Las Vegas Sun

April 20, 2024

One-stop center will provide help to homeless, poor

Plans to open a one-stop center downtown with services for the homeless, veterans and poor people were announced today by Dan Goulet, director of the United Way of Southern Nevada.

The center, known as the Fertitta Community Assistance Center, should be open at the Catholic Charities campus in the so-called "homeless corridor" near North Main Street and Owens Avenue by Sept. 30, Goulet said.

It will include government agencies offering counseling, welfare and Social Security, as well as private agencies offering aid to children and families.

The announcement is the culmination of two years of planning between the United Way and private and public agencies throughout the Las Vegas Valley after the 2002 closing of the Crisis Intervention Center at the former MASH Village, which was nearby.

MASH included the center and housing for families, as well as a tent for winter shelter. But it closed for lack of funding after local municipalities could not agree whether individual buildings -- including the crisis intervention center -- should remain open with public money.

Since then, United Way has generated significant private and public support for a center modeled on the former one-stop idea. That support has included grants from Station Casinos and KLAS Channel 8 as well as donated architectural, engineering and construction help, including from three local unions. The nonprofit organization seeks additional help in the coming months, including materials, Goulet said.

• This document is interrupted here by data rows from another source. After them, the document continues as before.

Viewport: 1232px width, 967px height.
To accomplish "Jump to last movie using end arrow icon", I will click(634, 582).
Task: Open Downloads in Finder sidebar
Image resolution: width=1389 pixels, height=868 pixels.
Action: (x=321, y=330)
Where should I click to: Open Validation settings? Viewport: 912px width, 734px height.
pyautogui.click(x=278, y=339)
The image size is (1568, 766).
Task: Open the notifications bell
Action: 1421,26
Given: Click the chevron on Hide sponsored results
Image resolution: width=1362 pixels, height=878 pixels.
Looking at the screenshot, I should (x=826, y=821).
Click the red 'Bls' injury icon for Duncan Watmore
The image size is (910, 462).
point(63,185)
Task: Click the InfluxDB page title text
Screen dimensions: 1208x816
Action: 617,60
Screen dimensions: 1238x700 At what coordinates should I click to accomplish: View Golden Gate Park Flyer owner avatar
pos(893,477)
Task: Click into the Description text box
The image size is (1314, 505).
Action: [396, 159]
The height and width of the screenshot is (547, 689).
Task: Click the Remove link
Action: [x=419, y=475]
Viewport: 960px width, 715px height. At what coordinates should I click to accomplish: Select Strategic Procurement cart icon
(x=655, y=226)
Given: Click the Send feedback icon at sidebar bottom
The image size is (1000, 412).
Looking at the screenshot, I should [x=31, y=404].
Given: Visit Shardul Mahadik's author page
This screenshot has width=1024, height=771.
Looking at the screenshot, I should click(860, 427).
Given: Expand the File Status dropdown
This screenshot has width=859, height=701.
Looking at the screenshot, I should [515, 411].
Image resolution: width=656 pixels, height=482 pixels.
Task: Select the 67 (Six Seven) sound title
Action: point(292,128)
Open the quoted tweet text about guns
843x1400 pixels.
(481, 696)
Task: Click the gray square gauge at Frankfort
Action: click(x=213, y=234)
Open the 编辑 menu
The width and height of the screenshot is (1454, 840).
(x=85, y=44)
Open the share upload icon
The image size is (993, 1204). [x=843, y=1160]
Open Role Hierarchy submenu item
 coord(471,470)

The new center will be located in a building donated by Catholic Charities. Las Vegas, Clark County and the United Way have contributed funding that should be enough to run the center for five years.

Those who seek help at the center will be able to find out what services are available from all of the agencies at once, instead of having to visit each one.

In the new center, unlike the old, agencies will pay rent to offer services, which Goulet said will "create a sense of ownership." Additionally, all agencies will be required to attend monthly meetings assessing what is working and what needs fixing.

Some who work with the homeless caution that services are not enough to get homeless people off the streets, and the homeless in recent years have dispersed throughout the Las Vegas Valley, as opposed to living in camps and shelters downtown.

Linda Lera-Randle El, a homeless advocate who was interim director of MASH when it was founded 10 years ago and worked in the original Crisis Intervention Center, said that needs have changed and a growing homeless population calls for more focus on affordable housing.

Additionally, she said, one-stop centers giving help with everything from a bus pass to drug counseling should be located throughout the valley.

But Goulet said the new center doesn't negate those other goals. He said there is enough need downtown to serve up to 60,000 people a year -- which would be four times what the old center was achieving.

Then, he said, "if the center is successful, there is no reason we can't build other centers in other locations."